[[ STUDY MATERIAL, beginning ]]

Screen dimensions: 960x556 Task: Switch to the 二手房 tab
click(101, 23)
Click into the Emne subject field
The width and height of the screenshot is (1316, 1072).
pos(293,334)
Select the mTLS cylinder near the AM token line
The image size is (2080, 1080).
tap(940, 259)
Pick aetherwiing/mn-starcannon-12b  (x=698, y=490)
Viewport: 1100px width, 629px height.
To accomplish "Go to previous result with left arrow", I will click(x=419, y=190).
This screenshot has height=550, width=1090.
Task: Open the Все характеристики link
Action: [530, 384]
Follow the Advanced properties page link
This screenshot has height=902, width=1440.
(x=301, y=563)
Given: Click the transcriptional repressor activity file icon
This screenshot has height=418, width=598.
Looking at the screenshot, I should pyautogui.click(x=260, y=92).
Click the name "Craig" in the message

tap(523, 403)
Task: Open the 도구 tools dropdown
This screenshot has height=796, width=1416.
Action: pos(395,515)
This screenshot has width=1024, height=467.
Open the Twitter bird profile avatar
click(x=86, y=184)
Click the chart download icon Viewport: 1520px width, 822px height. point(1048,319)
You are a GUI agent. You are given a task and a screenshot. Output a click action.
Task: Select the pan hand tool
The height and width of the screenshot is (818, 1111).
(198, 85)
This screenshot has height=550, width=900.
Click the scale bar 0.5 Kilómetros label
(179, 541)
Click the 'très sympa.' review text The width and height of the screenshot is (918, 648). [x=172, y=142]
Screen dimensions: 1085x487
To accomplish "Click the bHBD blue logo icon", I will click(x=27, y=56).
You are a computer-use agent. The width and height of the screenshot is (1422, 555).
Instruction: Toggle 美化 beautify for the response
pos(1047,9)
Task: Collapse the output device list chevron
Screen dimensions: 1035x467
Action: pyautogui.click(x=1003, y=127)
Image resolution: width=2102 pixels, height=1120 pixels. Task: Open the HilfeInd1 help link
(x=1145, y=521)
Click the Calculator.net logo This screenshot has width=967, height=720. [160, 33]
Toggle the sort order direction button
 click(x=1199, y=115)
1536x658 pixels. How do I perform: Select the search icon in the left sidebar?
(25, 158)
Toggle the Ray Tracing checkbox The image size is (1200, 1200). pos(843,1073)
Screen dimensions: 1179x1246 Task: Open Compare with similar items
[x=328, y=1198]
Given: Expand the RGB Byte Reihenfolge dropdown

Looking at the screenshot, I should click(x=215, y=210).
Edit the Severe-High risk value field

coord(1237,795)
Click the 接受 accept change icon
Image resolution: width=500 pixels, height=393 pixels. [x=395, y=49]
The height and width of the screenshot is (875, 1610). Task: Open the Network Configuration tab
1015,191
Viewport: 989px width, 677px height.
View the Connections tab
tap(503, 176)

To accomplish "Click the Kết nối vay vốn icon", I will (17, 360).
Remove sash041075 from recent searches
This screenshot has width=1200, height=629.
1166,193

[[ STUDY MATERIAL, end ]]

EXERCISE DETAILS: Whenever the string "logo" shows up in a line above, copy that line.

TASK ANSWER:
To accomplish "Click the bHBD blue logo icon", I will click(x=27, y=56).
Click the Calculator.net logo This screenshot has width=967, height=720. [160, 33]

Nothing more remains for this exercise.